To achieve this, the authors designed a reinforcement learning placement model that incorporates actual component dimensions and fixed initial layouts. They combined this with an image-based conditional generative network featuring an input-adapting architecture, an enhanced loss function, and dual evaluators targeting path connectivity and visual realism. The framework also uses an adaptive reinforcement learning agent to dynamically determine routing sequence. The system was validated against standard industry benchmarks, including ISPD-2005 for placement and ISPD-98 and ISPD-07 for routing, using hundreds of thousands of net instances on high-performance graphics processing units.
The evaluation produced four key findings. First, on mixed-size placement benchmarks, the model reduced component overlap area roughly fourfold (about 75%) compared to the leading learning baseline DeepPlace, while maintaining nearly identical wirelengths (within 1.3%). Second, the one-shot generative routing model achieved roughly double the correctness rate and up to a 14.7% reduction in wirelength over prior generative routers. Third, dynamically learning the net routing order substantially reduced routing congestion across full circuit benchmarks compared to static heuristics. Finally, while the sequential routing model achieved zero overflow on standard test circuits, running nets concurrently accelerated throughput by roughly 3.4 to 8 times at the cost of modest increases in wirelength and overflow.
These findings demonstrate that replacing rule-based physical design tools with an integrated, pure deep learning pipeline is feasible and effective. Drastically reducing placement overlaps eliminates costly post-processing fixes, while dynamic routing ordering lowers congestion and improves routability. However, because the sequential neural router is computationally slower than highly tuned, traditional rule-based tools, deploying such models requires balancing execution speed against optimization quality.
Organizations evaluating this approach should consider a hybrid deployment: using concurrent batching when rapid design iterations are required, and sequential execution for final, high-precision layout optimization. Before moving to production environments, development teams should pilot unsupervised or semi-supervised training pipelines to remove reliance on traditional tools for training data, and extend the model from global routing to detailed routing constraints.
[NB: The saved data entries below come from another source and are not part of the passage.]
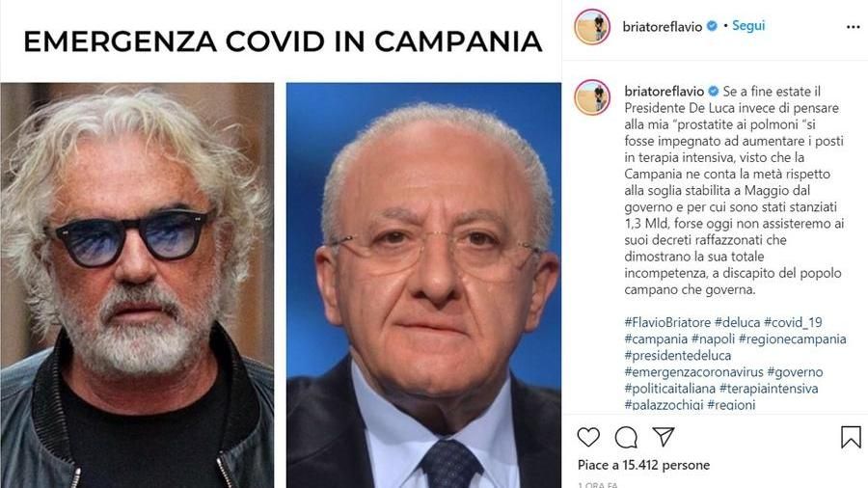868x488 pixels.
Task: Like the post with the heart icon
Action: pos(588,437)
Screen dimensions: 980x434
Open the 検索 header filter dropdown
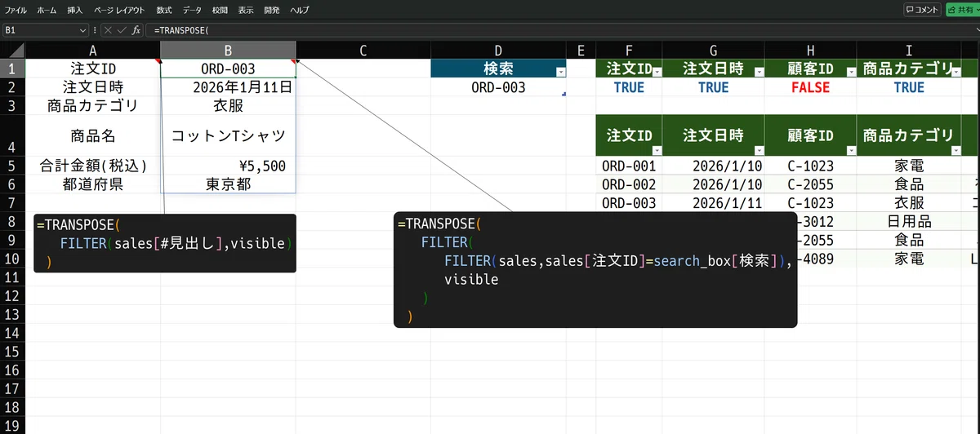(x=560, y=72)
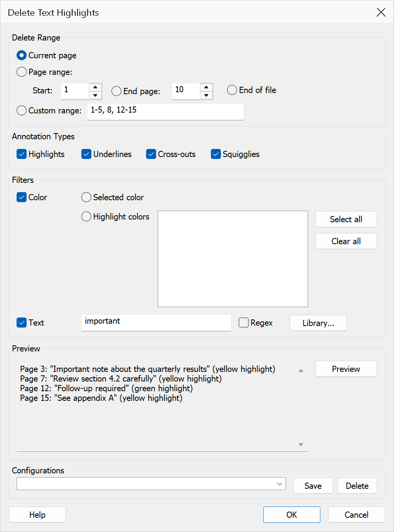
Task: Click the preview list scroll-up arrow
Action: point(301,370)
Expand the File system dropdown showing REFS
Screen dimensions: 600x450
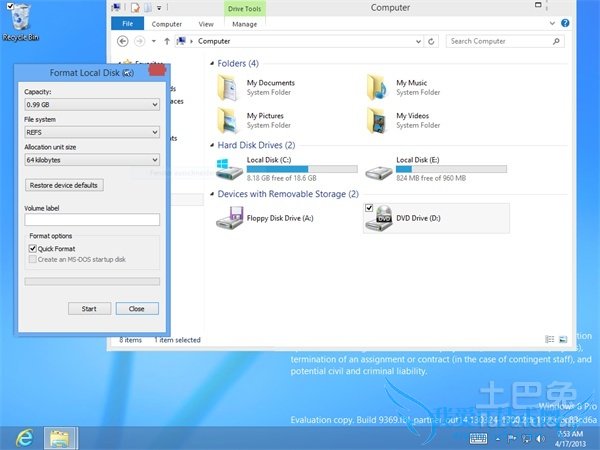point(92,132)
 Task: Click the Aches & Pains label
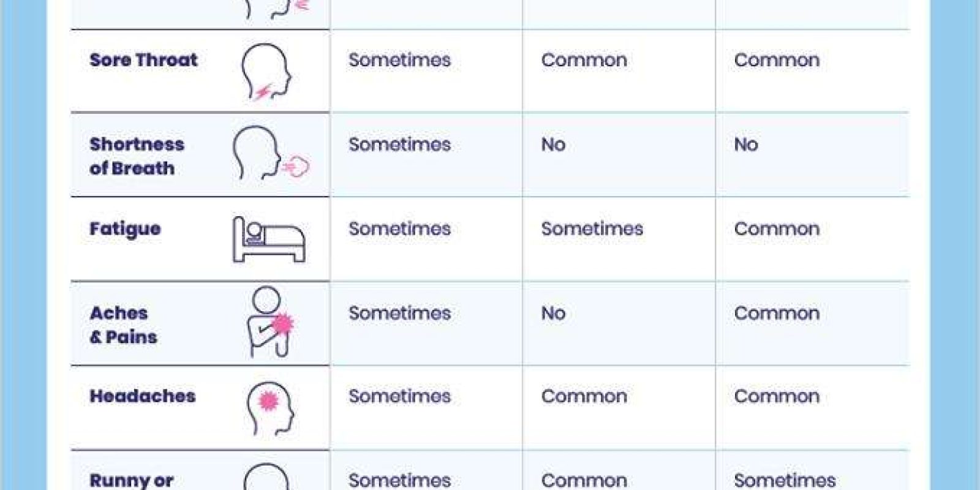pyautogui.click(x=123, y=325)
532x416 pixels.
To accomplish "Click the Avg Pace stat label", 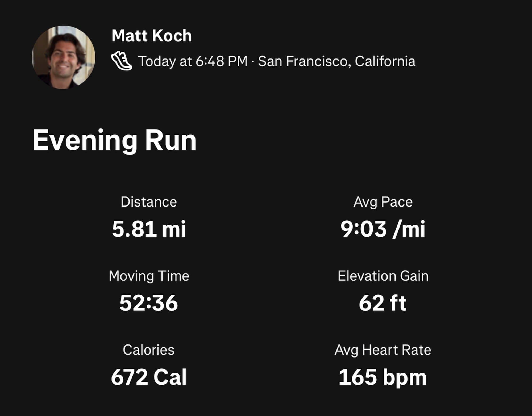I will [x=383, y=202].
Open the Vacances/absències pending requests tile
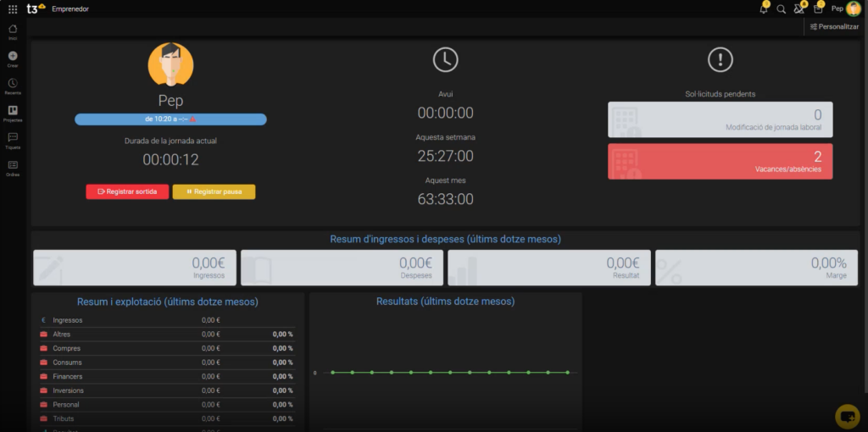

The findings are supported by consistent results across recognized public benchmarks, though confidence should be weighed against notable boundaries. The neural router's performance ceiling is currently tied to the quality of the classical router used to generate its training labels, and runtime remains higher than conventional heuristic tools. Continued work on model compression and broader industrial test cases will be essential to establish fully autonomous, production-grade chip design flows.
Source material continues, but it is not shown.